▶ WORK TO COMPLETE
a) Answer these questions about the passage on Israel's counterinsurgency experience:
(i) What does the passage say the green line is?
(ii) In which journal, and in what language, did an earlier version of Wegman's essay appear?
(iii) By what ratio did Fatah forces in Gaza outnumber Hamas when Harari spoke?
b) Can you extend the passage on Israel's counterinsurgency experience beyond its final sentence?

▶ EXCERPTED PASSAGE
◆ ◆ ◆ ◆ ◆ ◆ ◆

In recent decades, Israel has served as a laboratory for counterinsurgency war, one of the new faces of modern warfare. In Winning Counterinsurgency War: The Israeli Experience,
Maj.-Gen. (res.) Yaakov Amidror, who was appointed in 2011 as National Security Advisor to Prime Minister Benjamin Netanyahu and previously served as head of the IDF Intelligence Research and Assessment Division, discusses in detail how, contrary to popular belief, conventional armies can indeed defeat terrorist insurgencies. He focuses particularly on Israel's success in defeating the suicide terrorist onslaught known as the Second Intifada, which began in 2000.
Col. (res.) Yehuda Wegman also writes based on the IDF's experiences in the Second Intifada. In Israel's Security Doctrine and the Trap of 'Limited Conflict',
an earlier version of which appeared in the IDF journal Marachot in Hebrew, he points out that suicide terrorists, though presented as insurmountable weapons, are really products of a system whose leaders value their lives. Accordingly, it is the heads of the terrorist organizations who should be the main targets of Israel's response.
A key element in Israel's success in defeating the challenges of the Second Intifada was the construction of a security barrier to separate Israel's population centers from terrorists based in the West Bank. In Lessons of the Gaza Security Fence for the West Bank,
Maj.-Gen. (res.) Doron Almog, head of the IDF's Southern Command in 2000-2003, describes how a security fence coupled with a buffer zone prevented terrorists from leaving Gaza. Instead they changed tactics and developed rockets, and warned that they could do so as well from the West Bank.
Col. (res.) Danny Tirza, the IDF's chief architect for the West Bank security fence, discusses The Strategic Logic of Israel's Security Barrier,
explaining why the fence wasn't built along the green line
– the 1949 ceasefire line. From a security perspective, mountains dominate valleys. To provide security, Israel must control the high ground in order to dominate the area and not have others dominate it. Col. Tirza then follows with a fascinating account of The Influence of Christian Interests in Setting the Route of the Security Fence in Jerusalem.
Brig.-Gen. (res.) Shalom Harari served in the territories for twenty years as a senior advisor on Palestinian affairs for Israel's Defense Ministry. Speaking at the Jerusalem Center in October 2005, he predicted the rise of Hamas in Gaza. In Predicting the Rise of Hamas: The Democracy of the Rifles,
he pointed out that while Fatah forces in Gaza at the time outnumbered Hamas by four to one, every Hamas and Islamic Jihad member was worth five or six Fatah members because they were much more committed and fanatical and had more self-discipline. Hamas won the Palestinian elections three months later, and took over all of Gaza from Fatah in June 2007 after a brief fight.

◆ ◆ ◆ ◆ ◆ ◆ ◆

▶ SUPPLIED DATA
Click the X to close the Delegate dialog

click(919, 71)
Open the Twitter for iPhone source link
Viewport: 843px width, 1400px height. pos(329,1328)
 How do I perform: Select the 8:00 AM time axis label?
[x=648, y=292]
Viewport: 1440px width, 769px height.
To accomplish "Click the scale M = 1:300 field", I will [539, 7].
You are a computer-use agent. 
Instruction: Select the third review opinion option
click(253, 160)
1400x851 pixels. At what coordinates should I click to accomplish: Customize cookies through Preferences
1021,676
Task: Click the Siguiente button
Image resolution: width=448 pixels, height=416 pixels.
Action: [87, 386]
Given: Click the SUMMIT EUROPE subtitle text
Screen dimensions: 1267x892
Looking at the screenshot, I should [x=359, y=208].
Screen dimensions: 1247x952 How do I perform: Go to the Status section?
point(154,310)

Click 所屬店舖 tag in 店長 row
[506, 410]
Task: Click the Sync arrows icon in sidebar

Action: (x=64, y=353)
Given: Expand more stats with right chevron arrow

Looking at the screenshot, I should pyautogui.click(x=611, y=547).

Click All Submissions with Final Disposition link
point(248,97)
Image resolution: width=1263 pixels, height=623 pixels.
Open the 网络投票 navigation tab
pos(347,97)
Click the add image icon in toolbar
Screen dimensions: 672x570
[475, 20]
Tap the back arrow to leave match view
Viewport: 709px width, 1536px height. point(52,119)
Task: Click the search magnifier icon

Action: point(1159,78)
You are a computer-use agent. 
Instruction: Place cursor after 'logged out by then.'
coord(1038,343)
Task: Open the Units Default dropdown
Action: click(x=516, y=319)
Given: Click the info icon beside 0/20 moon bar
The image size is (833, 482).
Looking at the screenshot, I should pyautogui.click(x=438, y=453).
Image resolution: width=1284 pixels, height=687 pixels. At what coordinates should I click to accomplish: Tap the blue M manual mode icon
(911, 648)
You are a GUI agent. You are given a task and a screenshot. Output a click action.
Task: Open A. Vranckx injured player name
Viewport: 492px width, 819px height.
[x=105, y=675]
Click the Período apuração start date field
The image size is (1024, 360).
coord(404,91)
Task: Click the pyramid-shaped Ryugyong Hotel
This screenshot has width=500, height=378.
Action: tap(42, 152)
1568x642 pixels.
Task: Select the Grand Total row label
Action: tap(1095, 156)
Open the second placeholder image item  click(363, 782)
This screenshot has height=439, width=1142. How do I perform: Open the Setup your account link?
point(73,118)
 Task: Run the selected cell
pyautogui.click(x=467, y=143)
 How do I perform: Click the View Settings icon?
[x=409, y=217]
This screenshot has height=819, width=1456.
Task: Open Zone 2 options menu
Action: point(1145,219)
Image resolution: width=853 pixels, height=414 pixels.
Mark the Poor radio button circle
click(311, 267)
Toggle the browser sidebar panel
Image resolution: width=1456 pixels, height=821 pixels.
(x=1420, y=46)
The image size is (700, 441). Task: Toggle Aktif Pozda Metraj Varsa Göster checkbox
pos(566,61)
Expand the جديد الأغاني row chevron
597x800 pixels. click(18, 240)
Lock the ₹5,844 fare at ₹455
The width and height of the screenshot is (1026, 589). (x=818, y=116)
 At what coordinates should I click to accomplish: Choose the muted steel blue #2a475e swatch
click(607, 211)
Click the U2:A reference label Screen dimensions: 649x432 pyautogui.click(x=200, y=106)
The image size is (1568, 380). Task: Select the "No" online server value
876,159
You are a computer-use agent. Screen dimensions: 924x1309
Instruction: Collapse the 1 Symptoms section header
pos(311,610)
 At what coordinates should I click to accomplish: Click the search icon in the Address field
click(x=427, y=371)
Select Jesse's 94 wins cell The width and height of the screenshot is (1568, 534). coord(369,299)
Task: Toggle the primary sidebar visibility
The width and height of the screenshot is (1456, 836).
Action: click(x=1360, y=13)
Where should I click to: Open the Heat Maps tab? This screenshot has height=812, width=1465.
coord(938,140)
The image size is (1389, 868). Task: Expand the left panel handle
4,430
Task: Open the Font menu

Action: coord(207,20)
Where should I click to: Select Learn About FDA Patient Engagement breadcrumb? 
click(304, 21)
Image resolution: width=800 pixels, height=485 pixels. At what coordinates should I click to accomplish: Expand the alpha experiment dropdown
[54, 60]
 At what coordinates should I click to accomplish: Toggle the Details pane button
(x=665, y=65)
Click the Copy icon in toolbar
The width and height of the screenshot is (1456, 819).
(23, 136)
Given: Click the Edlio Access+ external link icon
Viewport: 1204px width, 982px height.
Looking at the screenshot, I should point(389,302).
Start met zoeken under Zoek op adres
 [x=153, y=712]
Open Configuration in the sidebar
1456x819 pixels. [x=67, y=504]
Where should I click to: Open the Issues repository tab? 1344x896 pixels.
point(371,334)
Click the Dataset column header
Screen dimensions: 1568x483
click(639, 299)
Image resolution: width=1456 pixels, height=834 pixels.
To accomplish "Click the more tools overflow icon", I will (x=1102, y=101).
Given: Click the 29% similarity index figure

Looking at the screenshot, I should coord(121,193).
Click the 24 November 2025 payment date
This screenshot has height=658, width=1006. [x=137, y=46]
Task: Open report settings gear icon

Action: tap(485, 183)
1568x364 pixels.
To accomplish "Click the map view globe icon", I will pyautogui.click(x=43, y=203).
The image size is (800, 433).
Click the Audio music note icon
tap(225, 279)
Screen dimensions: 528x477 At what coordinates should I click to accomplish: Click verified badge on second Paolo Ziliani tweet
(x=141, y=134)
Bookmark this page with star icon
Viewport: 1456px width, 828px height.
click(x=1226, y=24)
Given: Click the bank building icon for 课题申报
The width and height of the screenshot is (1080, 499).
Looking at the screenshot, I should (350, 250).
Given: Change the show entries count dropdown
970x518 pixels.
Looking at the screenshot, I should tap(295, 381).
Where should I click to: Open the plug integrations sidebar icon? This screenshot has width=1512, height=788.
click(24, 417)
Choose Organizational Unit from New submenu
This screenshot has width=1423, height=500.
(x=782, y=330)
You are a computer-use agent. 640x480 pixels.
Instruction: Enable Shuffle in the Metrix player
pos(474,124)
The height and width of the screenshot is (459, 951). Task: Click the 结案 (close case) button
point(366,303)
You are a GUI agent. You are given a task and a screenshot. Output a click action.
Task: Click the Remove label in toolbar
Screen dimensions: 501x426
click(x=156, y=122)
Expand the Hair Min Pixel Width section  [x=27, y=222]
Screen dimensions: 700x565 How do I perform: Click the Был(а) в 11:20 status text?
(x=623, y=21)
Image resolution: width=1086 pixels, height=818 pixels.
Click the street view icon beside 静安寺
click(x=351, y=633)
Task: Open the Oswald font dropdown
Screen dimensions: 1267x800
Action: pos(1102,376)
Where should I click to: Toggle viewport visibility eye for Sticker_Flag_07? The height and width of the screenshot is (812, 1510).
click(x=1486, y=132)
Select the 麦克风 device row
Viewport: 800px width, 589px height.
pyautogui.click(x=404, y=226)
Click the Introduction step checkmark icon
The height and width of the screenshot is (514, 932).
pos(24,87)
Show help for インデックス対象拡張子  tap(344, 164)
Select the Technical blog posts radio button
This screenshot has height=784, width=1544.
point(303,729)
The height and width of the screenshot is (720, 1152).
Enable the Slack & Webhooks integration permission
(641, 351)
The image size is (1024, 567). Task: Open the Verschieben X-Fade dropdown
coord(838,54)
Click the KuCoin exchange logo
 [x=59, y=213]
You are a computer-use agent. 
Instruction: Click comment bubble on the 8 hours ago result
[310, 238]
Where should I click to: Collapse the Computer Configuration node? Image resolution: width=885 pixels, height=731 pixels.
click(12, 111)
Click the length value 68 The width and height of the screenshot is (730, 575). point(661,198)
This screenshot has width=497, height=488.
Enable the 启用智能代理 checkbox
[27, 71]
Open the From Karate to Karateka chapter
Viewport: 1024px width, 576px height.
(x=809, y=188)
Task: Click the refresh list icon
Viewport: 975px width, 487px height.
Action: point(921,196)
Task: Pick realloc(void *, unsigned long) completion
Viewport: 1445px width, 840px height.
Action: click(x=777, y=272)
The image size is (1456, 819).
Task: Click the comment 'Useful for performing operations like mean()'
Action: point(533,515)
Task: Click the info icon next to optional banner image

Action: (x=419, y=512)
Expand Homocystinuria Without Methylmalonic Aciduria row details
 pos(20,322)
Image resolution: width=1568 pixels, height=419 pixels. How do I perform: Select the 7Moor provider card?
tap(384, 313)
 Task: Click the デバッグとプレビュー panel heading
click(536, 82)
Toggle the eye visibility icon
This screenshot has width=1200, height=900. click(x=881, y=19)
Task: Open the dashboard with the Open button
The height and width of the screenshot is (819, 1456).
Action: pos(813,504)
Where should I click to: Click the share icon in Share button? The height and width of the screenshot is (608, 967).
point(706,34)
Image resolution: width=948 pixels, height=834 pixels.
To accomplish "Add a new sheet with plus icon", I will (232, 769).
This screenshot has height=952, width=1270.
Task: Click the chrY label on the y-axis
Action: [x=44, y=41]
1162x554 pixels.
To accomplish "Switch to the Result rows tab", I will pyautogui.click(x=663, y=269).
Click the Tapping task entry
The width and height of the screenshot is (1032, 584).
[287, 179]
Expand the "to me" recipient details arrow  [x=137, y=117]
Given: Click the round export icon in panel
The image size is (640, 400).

◆ ◆ ◆ ◆ ◆ ◆ ◆

▶ ANSWERS TO THE EXERCISES
a)
(i) The 1949 ceasefire line.
(ii) The IDF journal Marachot, in Hebrew.
(iii) Four to one.

b)
The Second Lebanon War in the summer of 2006 saw over a million residents of northern Israel subject to Hizbullah rocket bombardments that continued up until the end of the 34-day conflict. Critical voices immediately began to ask why Israel had not vanquished a numerically inferior enemy. Maj.-Gen. (res.) Yaakov Amidror warns against Misreading the Second Lebanon War,
noting that Hizbullah's casualties in the war were greater than all the casualties Hizballah had suffered during the previous twenty years. He also noted that the determination of Israel's government to respond and to retaliate was a very important factor in restoring deterrence. Finally, Gen. Amidror looks at some of the Strategic Lessons of the Winograd Commission Report on the Lebanon War
– the commission that investigated Israel's conduct during the war.
Reviewing Israel's Deterrence after the Second Lebanon War,
Maj.-Gen. (res.) Uzi Dayan, former chairman of Israel's National Security Council and National Security Adviser to the Prime Minister, warns that hardly anybody in Israel thinks that if we give territories now, we will get peace in return – after Israel experienced massive rocket fire following its withdrawal from Gaza and southern Lebanon. He notes that Israel is not suicidal and is unlikely to try this strategy again in another place.
In 1999-2000, Israeli-Syrian negotiations discussed security arrangements intended to compensate Israel for the loss of the Golan Heights. When indirect Israeli-Syrian negotiations were renewed in 2008 under Turkish auspices, they were conducted under the assumption that there was a military solution that would compensate Israel for the loss of the Golan. As Maj.-Gen. (res.) Giora Eiland, former chairman of Israel's National Security Council, demonstrates in his analysis, Defensible Borders on the Golan Heights,
Israel does not possess a plausible solution to its security needs without the Golan Heights. Not only was the solution
proposed in 2000 implausible at the time, but changing circumstances have rendered Israel’s forfeiture of the Golan today an even more reckless act.
Gen. Eiland then views The Future of the Two-State Solution,
noting that the maximum that any government of Israel will be ready to offer the Palestinians and still survive politically is much less than the minimum that any Palestinian leader can accept. Eiland proposes a series of multilateral land swaps involving Egypt which would double or triple the current size of Gaza in order to make it economically viable, while retaining 600 sq. km. in the West Bank to solve Israeli security needs.
Maj.-Gen. (res) Yaakov Amidror looks at the proposed Geneva Accord,
a draft peace agreement negotiated by a self-appointed group of Israelis and Palestinians in 2003. In "The Geneva Accord: A Strategic Assessment, Gen. Amidror notes that the document concedes almost all the security arrangements for the West Bank and Gaza sought by past Israeli governments and leaves Israel with no safety net in the event that the agreement is violated by the Palestinian side.
Offering a rare first-hand perspective on events immediately following the Six-Day War, former West Bank military governor Maj.-Gen. Rephael Vardi describes The Beginning of Israeli Rule in Judea and Samaria.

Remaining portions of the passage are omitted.